Sunday, August 23, 2015

Relationship Goals.

I had this one patient. Obviously, I can't give out his details and come to think of it, it doesn't matter.

To put it simply, I pegged him to die every morning I walk into the ward. Not because I'm a cruel bugger but honestly, he was in such a shitty condition. Drains jutting out everywhere and frank blood pouring out of them. Severe bleeding disorder, Hb 2, PT/aPTT max.

But the fucker continued living. That's goddamn amazing.

This story isn't some motivational bullshit because the main character to this isn't the patient. It's his wife.

Now, see, let me be frank. This guy has nothing going for him. He isn't good looking, doesn't make good money and unfortunately, I know that he doesn't have a big dick. I can only assume that he is the greatest of men personality wise.

Why, you ask?

Because his wife is fucking smoking hot. I'm not shitting you. Blazing. She could rival the fucking Sun.

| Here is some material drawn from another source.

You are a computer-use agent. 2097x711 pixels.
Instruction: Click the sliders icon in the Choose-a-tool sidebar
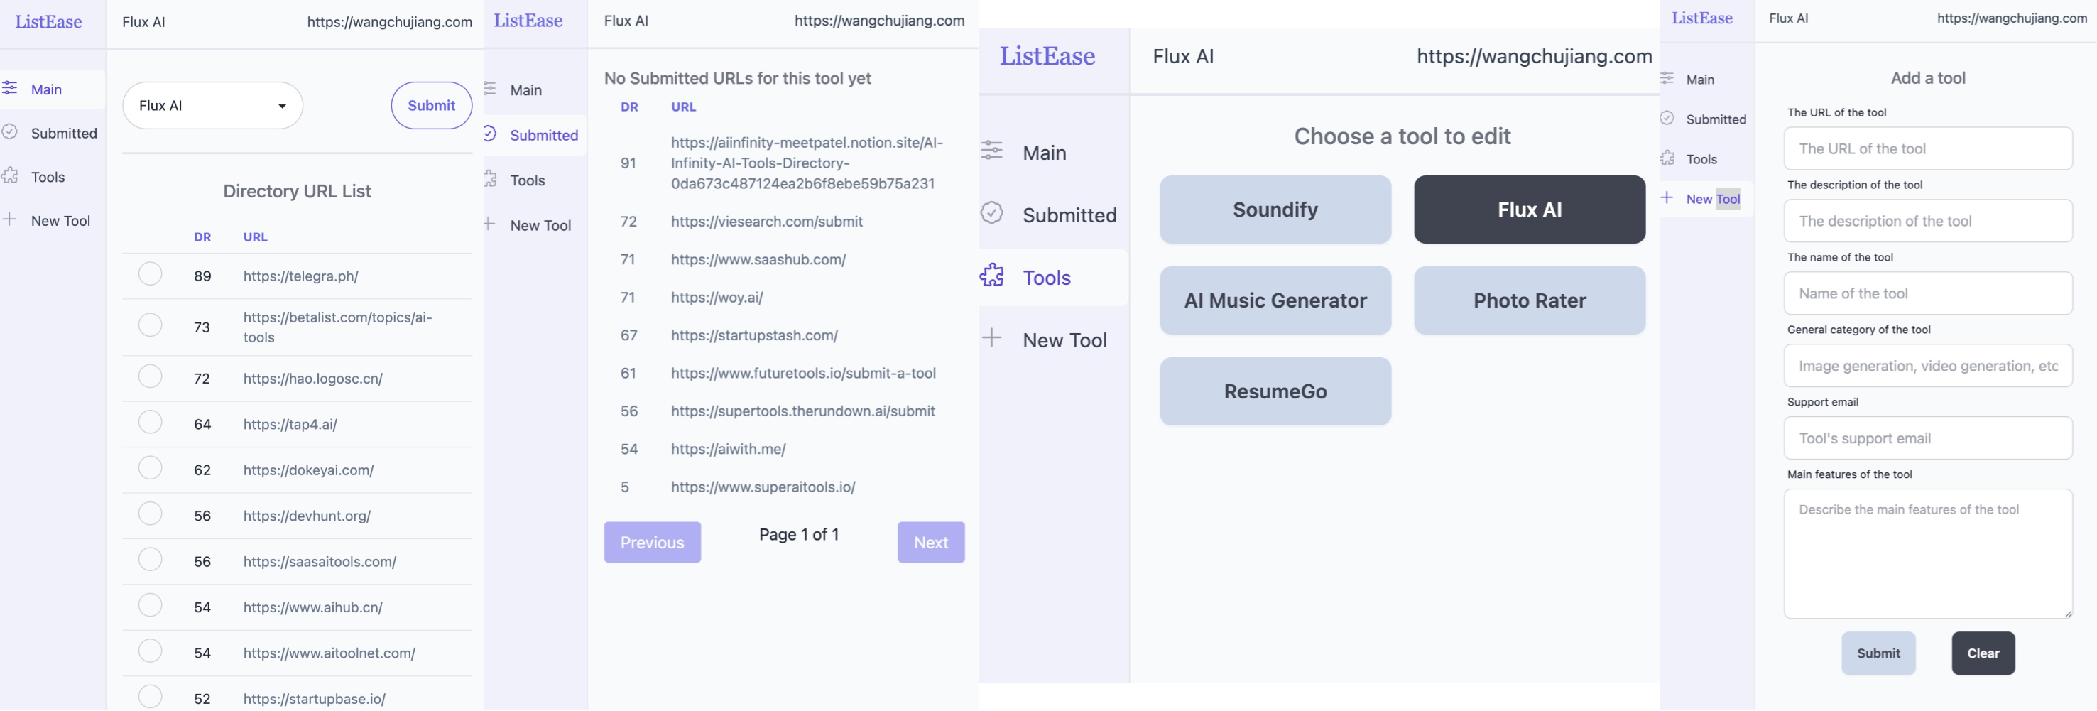pyautogui.click(x=992, y=151)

I observe her daily - in a non creepy way - and I've been trying to understand why she stays. I still don't fucking know. Everyday I see her taking care of this patient and it baffles me because even for me, the smell of his wound is something that I can't deal with. Yet there she is, chilling out with this guy who's bleeding non-stop. Who smells like Satan's gangrenous butthole.

People talk about loyalty a lot. I doubt they understand what it is but from now on, this woman will be what I think of when the word comes up.

I don't know if she takes time off to vent somewhere. Maybe she has ulterior motives. Maybe she cries in the toilet everyday. I don't know. What I know is that she has stayed by her husband's side, unmoved, unfazed and undaunted.

You see people posting shit on facebook. 'Relationship goals' or whatever the term is. And there'll be some sort of shitty caption like 'He braided my hair' or 'He let me be the bigger spoon'. I get upset nowadays when I see that shit. Genuinely upset.